Je vais soulever ce qui a trop longtemps réprimé ces feux qui couvent,

Je vais leur donner une totale liberté [7] ».

 

La dilatation qu’il éprouve en lui, Whitman souhaite la communiquer. L’on pourrait ainsi dessiner comme des cercles concentriques autour de ce moi dilaté :

– la personne de Whitman : « Je répands ma chair en tourbillons [I effuse my flesh in eddies] [8] ». Le corps exprime cette dilatation particulièrement dans la voix – « Ô les joies de l’orateur ! / Gonfler la poitrine, faire rouler le tonnerre de la voix au dehors depuis les côtes et la gorge [9] » – et le chant – « Une gorge à présent se gonfle elle-même [inflatting itself] et chante joyeusement [10] ».

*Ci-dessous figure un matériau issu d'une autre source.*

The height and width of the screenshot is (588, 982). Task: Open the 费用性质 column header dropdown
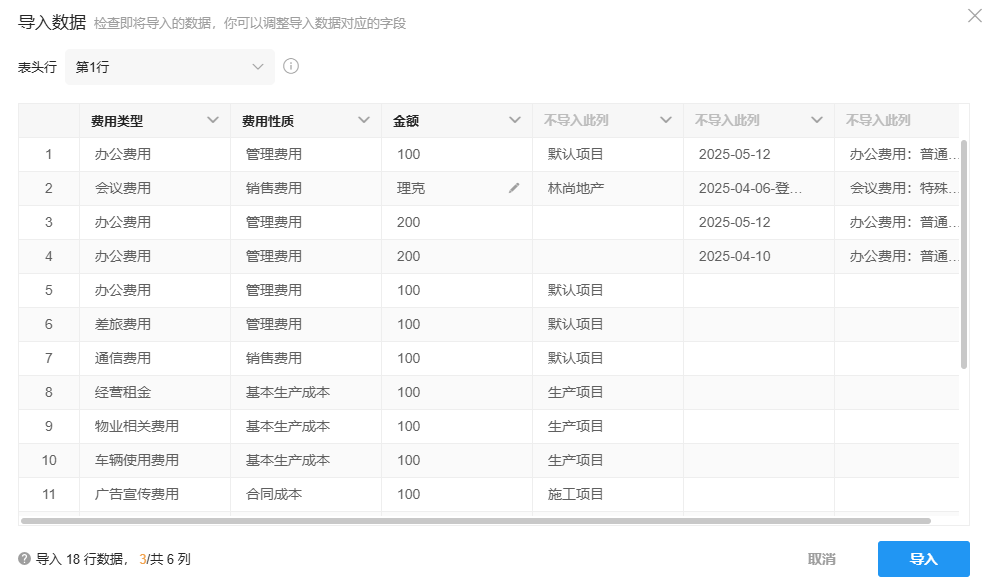coord(364,119)
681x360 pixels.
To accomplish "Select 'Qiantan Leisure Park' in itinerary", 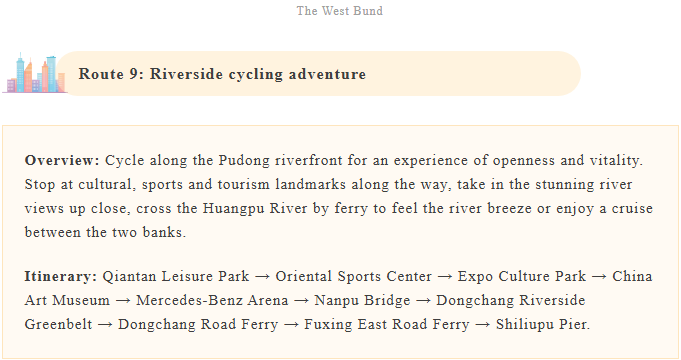I will [x=176, y=276].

– le lecteur : « De temps et d’espace je le dilate [11] ».

– son pays : « l’Âme américaine, avec ses hémisphères égaux, l’un Amour, l’autre Dilatation ou Orgueil [12] ». En ce sens, il personnifie l’Amérique la démocratie.

– le monde entier : de la démocratie, il voit la « forme en dilatation [dilating form] » « couvrant le monde de son manteau étendu [13] ».

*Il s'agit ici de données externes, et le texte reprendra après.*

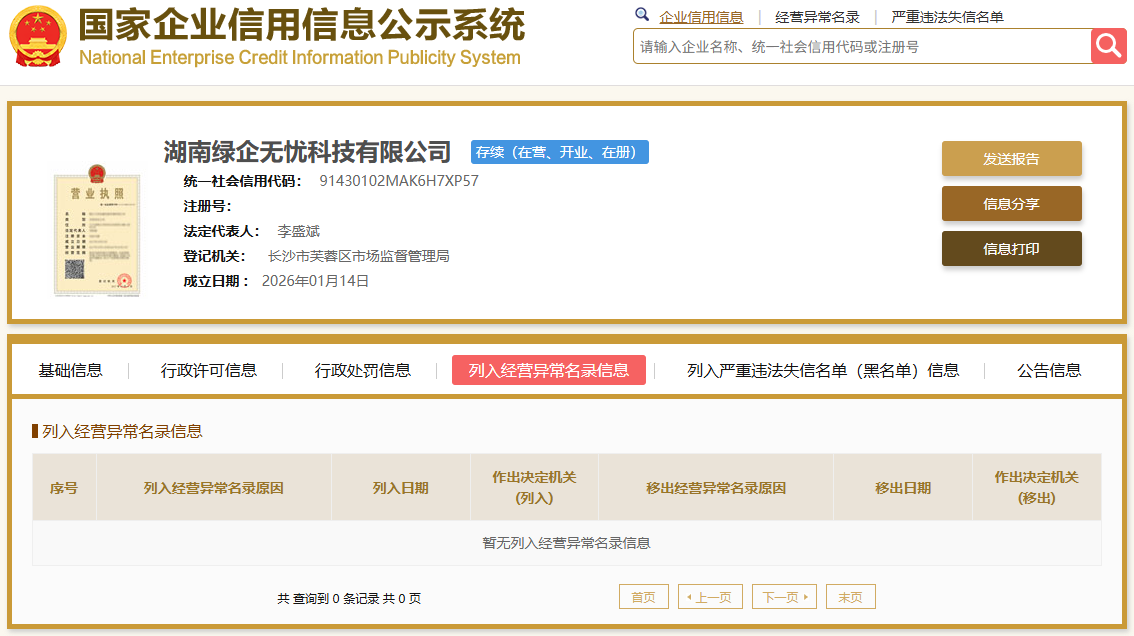The width and height of the screenshot is (1134, 636).
Task: Click the small magnifier beside 企业信用信息
Action: [642, 16]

– la nature : « Tu maîtrises les orbes avec douceur / Tu épouses le Temps, tu souris avec joie à la Mort, / Et tu remplis, tu satures complètement les vastes étendues de l’Espace [And fillest, swellest full the vastnesses of Space] [14] ». Il y va aussi d’une unité immanente à la nature : « Tout est inextricable [15] ». Whitman explicite ce monisme cosmique à partir de la ressemblance : « Une vaste similitude relie tout étroitement [interlock all] ». Or, « cette vaste similitude les [l’espace, c’est-à-dire les êtres naturels, comme les astres et les vivants, et l’intégralité du temps, passé, présent et futur], et les a toujours eembrassés, / Et les embrassera toujours, les tenant de façon compacte afin de les encore [and compactly hold and enclose them] [16] ».

 

« Je ferai des poèmes, des chants, des pensées ayant trait à l’ensemble. »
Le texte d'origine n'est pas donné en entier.